Online Journal Club for January 2010
Welcome to the New Year. If you have articles that you believe should be included in the online journal club, send them to me before the 20th of the month.
*1. Global Shifts in Protein Sumoylation in Response to Electrophile and Oxidative Stress. Manza L et al, Chem Res Toxicol 2004(17)1706-1715.
Directly on point! These guys, from my alma mater of the University of Arizona, and from Vanderbilt, hit HEK293 cells with ROS and observed a global phase shift in the population of SUMOylated proteins. Proteomic analysis was done by mass spec, of course, but the actually retrieval of SUMOylated proteins was done by HA-tags, and so their methods are quite different from what we would need to do in the rat. Still, the population of SUMOylated proteins they retrieved under oxidative stress situations was intriguing, to say the least. Of course, they saw changes in the SUMOylation of transcriptional regulators, RNA processors, and the like, but they also saw changes in chaperone proteins, electron transport proteins, metabolic enzymes, VDAC, PCD5, ubiquitin conjugating enzyme E2L3, transketolase, 14-3-3 protein and--get this—cytochrome c.

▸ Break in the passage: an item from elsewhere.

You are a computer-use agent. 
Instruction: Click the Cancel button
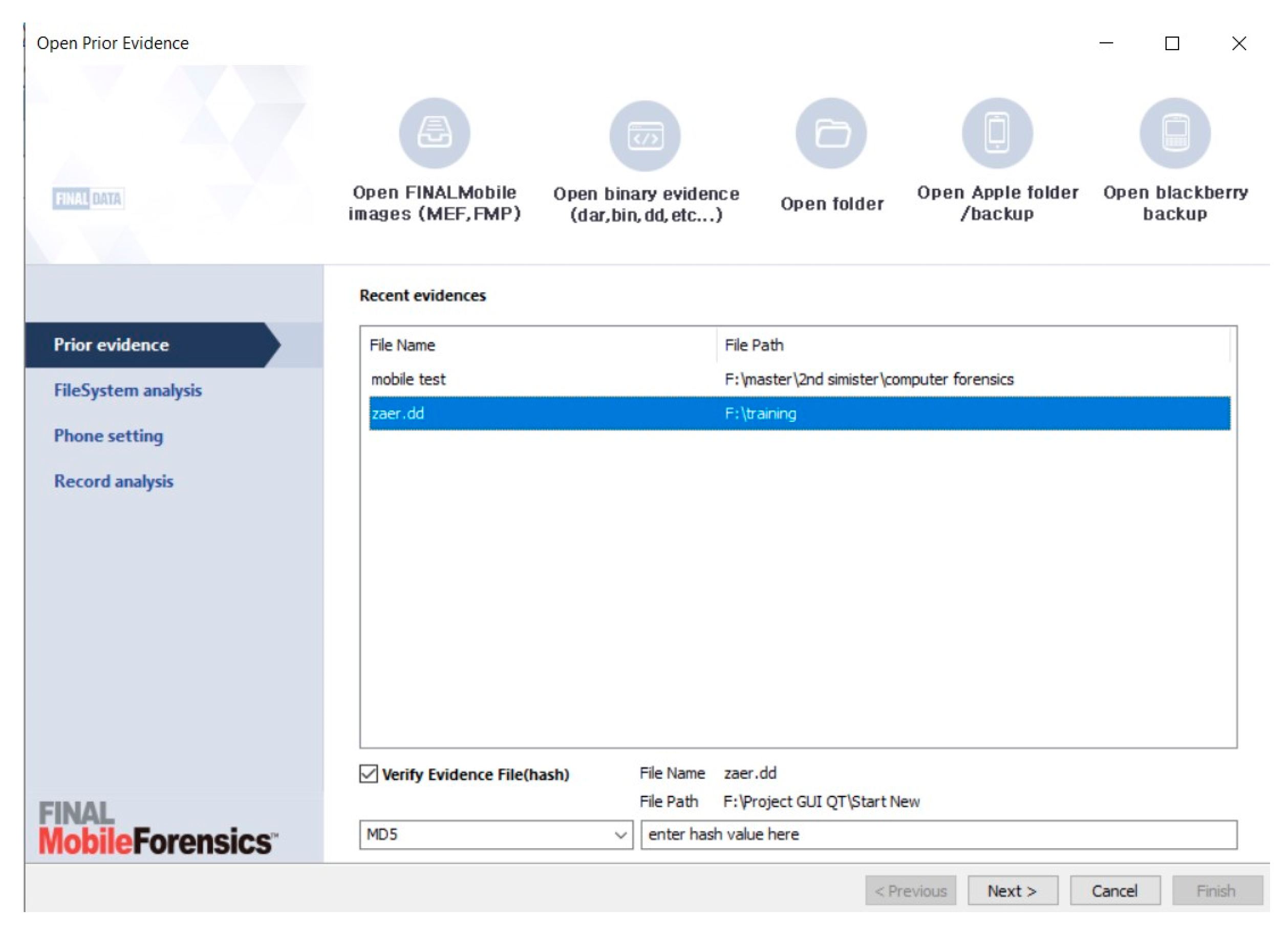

From our work these last few months and from looking at the literature, I am getting the idea that we were naďve to think we could pull off a rat SUMO brain ischemia proteome in the time frame we envisaged. But it’s important to keep in mind that we originally dreamed up that project because we hadn’t seen a SUMO proteome in conditions relevant to ours. These gusy have done the work. There’s a ton of hypotheses sitting in this paper, just waiting for us to explore. Must read.
Link (PDF): http://pubs.acs.org/doi/pdf/10.1021/tx049767l?cookieSet=1
*2. Does the radial arm maze necessarily test spatial memory? Dubreuil D et al. Neurobiol Learn Mem 79 (2003) 109-117.
Part of our ongoing RAM project. The whole rationale for
this paper is the methodology, introduced early on, of confining the animals
very briefly within the arm they have just visited, in order to ablate innate
foraging strategies which may interfere with the ability to test working
memory. This is a long and occasionally difficult paper, but good for looking
at our evolving methodology. The take-home—for us—is neatly summarized at the
end: “To conclude, it seems that similar
levels of performances in a full-baited RAM can mask very different
representations. As mentioned by Olton (1987), the RAM is a tool to probe what
types of representations have been formed as a result of a given experience.
Thus, it is crucial that the experimenter clearly identifies what she or he
wants to study before choosingone or the other version of the full-baited maze
task. If the goal is to quantify the spontaneous strategies that are used to
perform the task, the non-confinement conditions are useful (Pico & Davis,
1984). However, if the goal is to study spatial memory per se, it is necessary
to use the confinement procedure. This is the reason why, a few years after the
original description of this task (Olton & Samuelson, 1976), the initial
protocol was modified to introduce a 15-s confinement between each arm visit
(Olton et al., 1977; Olton & Collison, 1979). This crucial step toward
studyingspati al memory using the radial arm maze should not be forgotten.”
*3. Translation of remote ischemic preconditioning into clinical practice. Kharbana RK et l. Lancet 2009 (374): 1557-65.
This paper, and the one that follow it, provide a nice chronicle of the remote ischemic pre/post-conditioning story. As you know, our own Dr. Przyklenk has been seminally involved in this process. Although some data suggests an autonomic component, the bulk of the evidence points toward a circulating factor.
*4. Remote ischaemic conditioning before hospital admission, as a complement to angioplasty, and effect on myocardial salvage in patients with acute myocardial infarction: a randomised trial. Botker et al, Lancet 2010 (375): 727-34.
Alas, the story doesn’t end as neatly as we would like. I
usually don’t include clinical studies on the lab’s journal club, but in this
case it’s worth a read. After conducting a randomised trial of patients with
induced arm ischemia vs. no ischemia, who then underwent PTCA for heart attack,
the authors remport that remote ischemic conditioning increased myocardial
salvage and has a favourable safety profile. True, so far as it goes. But look
closer: preconditioning reduced total infarct size by a whopping 1% (p=.10).
The salvage index was 73 in patients with preconditioning and 69 in those without.
This was statistically significant, but its clinical significance is doubtful
at best. The final infarct size as a % of LV was different by only 4% (p=.62).
Finally, when the rubber met the road in patient-oriented outcomes, there was
nothing—the same number of patients in each group suffered reinfarction, heart
failure, and death. The joys of translational medicine.